This evening, Jason was in our back courtyard with the kids, putting together his fancy schmancy new barbecue. I think he's in love. It is a massive thing--six burners and all kinds of special, barbecuey-type thingys. I kind of tuned out when he was going through all the details--I know that's bad, but there it is.
At one point, he came into the kitchen and said, "Remember how you wanted me to get you a picture the next time I saw a Red Back in the backyard?" "Woohoo!", I said, "Get right on it!" I was only thinking of you guys. You see, as the sage Bryan Adams once wrote, everything I do, I do it for you. There's no love like your love.
So, in the long, long-standing MDU tradition of showing you scary, native Aussie creepy crawlies, (look here and you REALLY should look here), ladies and gentlemen I give you the Red Back Spider.
Alright, alright just give me a minute! That white thingy is the propane tank for the barbecue. And the black thingy on the white thingy is a Red Back Spider. Y'all--I know the picture is not the best, but it was dark out and this was on my camera phone, and we were caught unawares! So let me show you a better picture of what you're actually seeing, k?

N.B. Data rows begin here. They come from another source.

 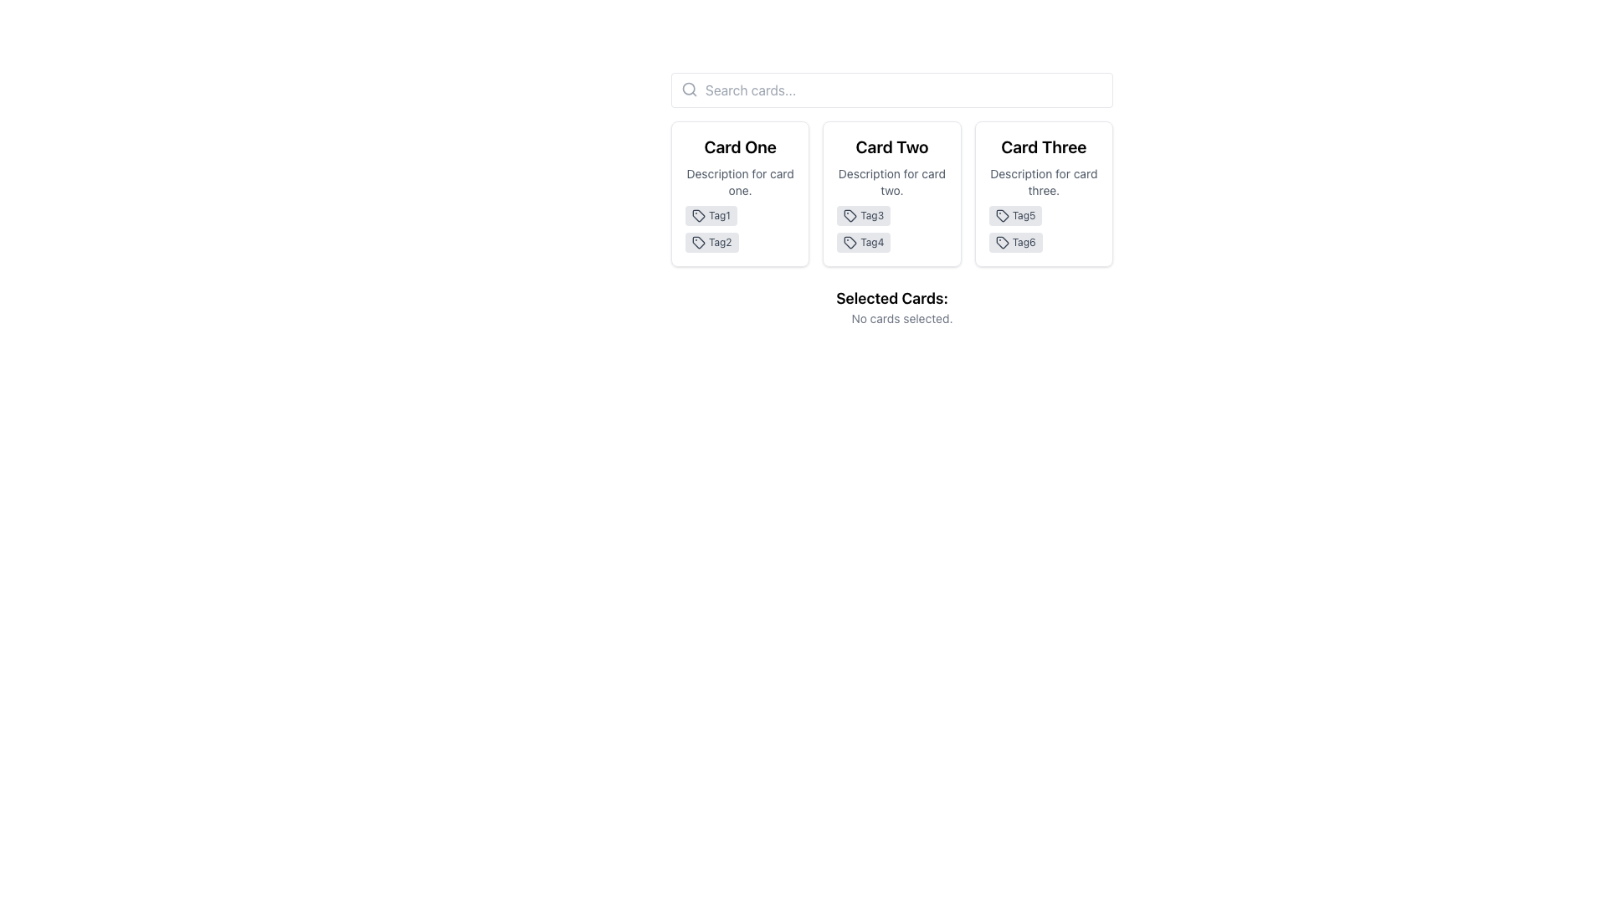 I want to click on the title text label of 'Card Three', located at the top of the card, to interact with the card, so click(x=1043, y=147).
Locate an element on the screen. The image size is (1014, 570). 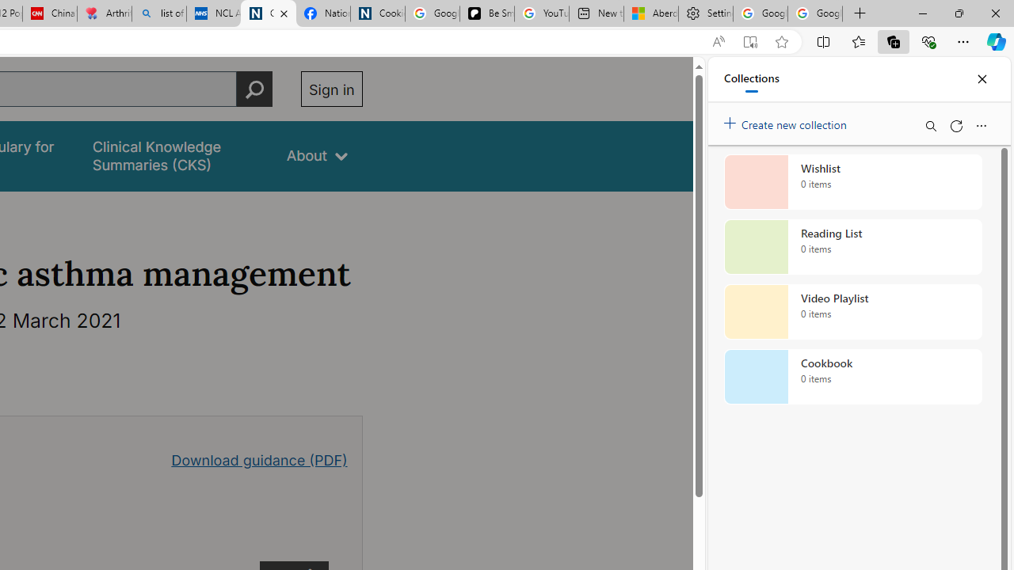
'Perform search' is located at coordinates (254, 89).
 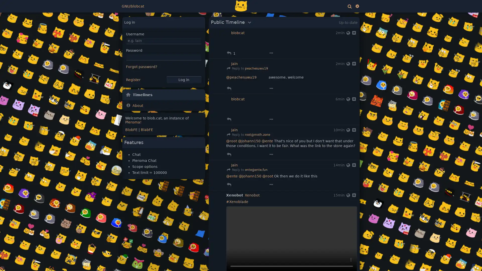 What do you see at coordinates (183, 79) in the screenshot?
I see `Log in` at bounding box center [183, 79].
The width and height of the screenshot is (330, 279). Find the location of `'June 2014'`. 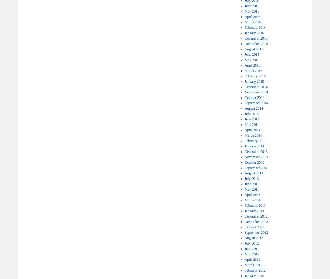

'June 2014' is located at coordinates (244, 119).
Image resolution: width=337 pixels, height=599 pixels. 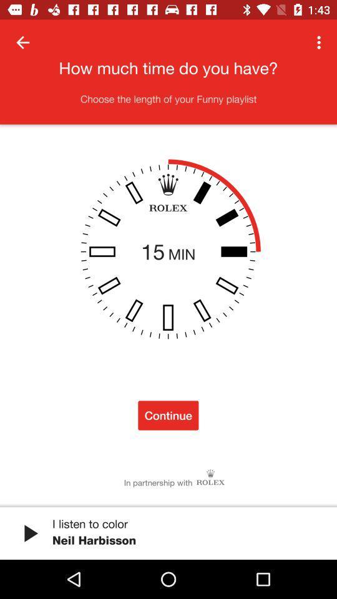 I want to click on the icon at the top left corner, so click(x=22, y=42).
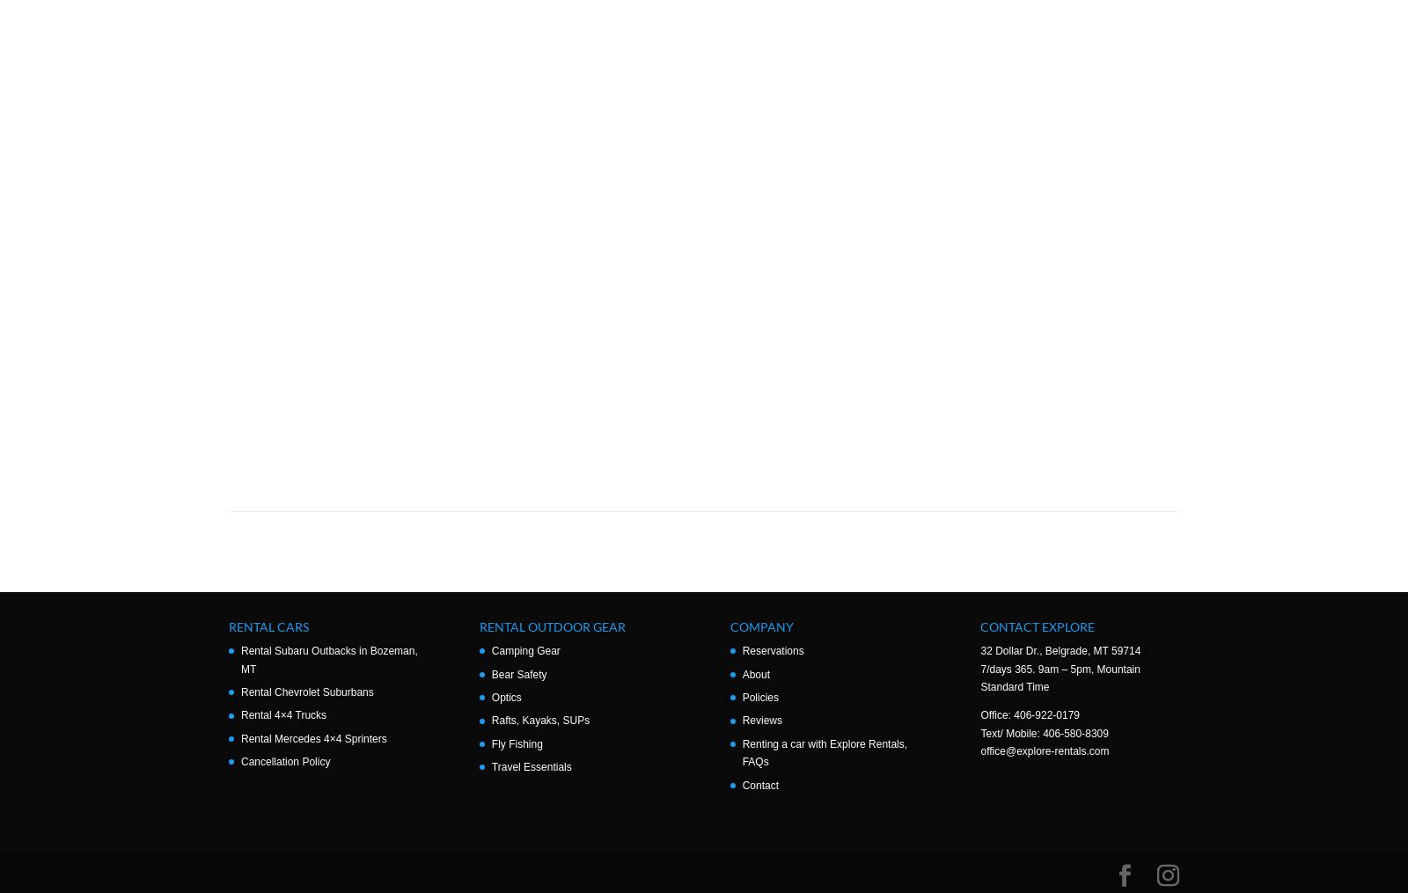  Describe the element at coordinates (505, 697) in the screenshot. I see `'Optics'` at that location.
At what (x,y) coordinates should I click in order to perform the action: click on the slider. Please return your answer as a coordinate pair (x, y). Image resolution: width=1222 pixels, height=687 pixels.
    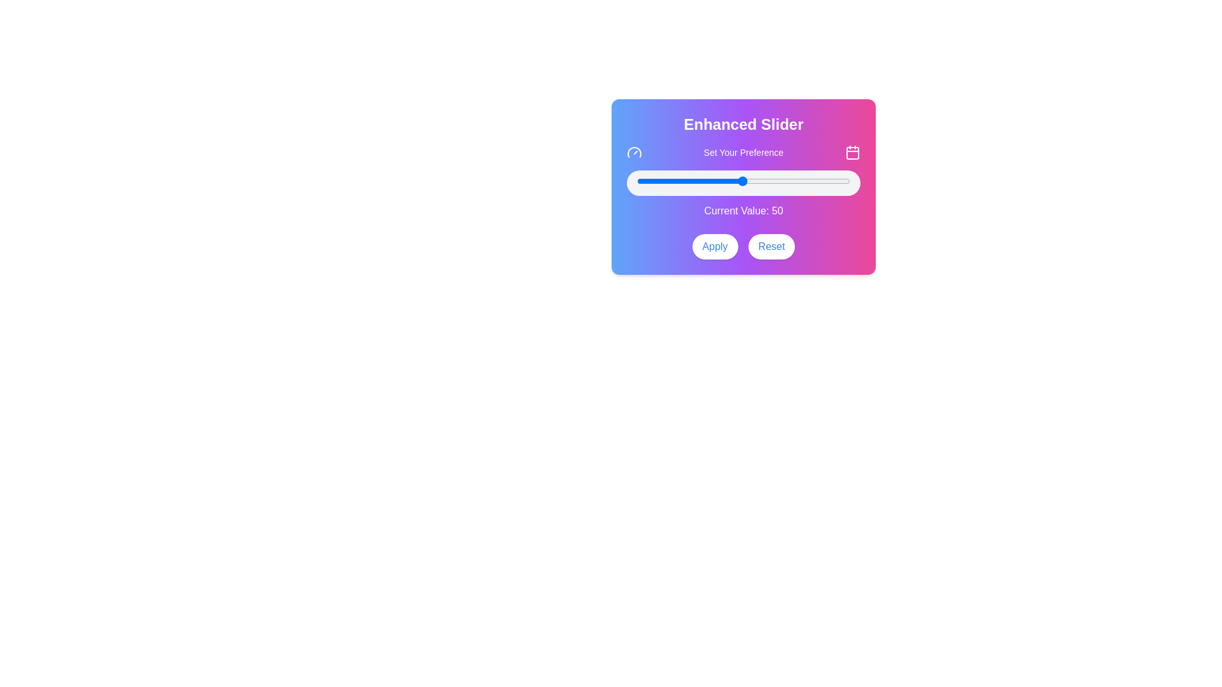
    Looking at the image, I should click on (837, 181).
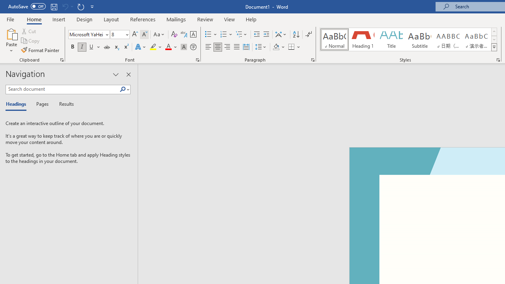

Ooooooo. So, the Red Back Spider is one of the most dangerous, venomous spiders in Australia. But don't fret--no one has actually died from a Red Back bite since the anti-venom was developed in 1956. The male's bite rarely requires medical attention, the female's is more serious, but she's slow and rarely leaves her web. (I am making no analogies here, guys. Just givin' the facts. That's what I'm all about, as you know.)
Jason's found several in our backyard, hiding away in nooks and crannies. Just thought I'd show ya! Sorry for the dodgy photo quality...I was hoping for some serious drama that would catapult my readership. Perhaps if Hugh Jackman showed up in our backyard? We'll see what we can do.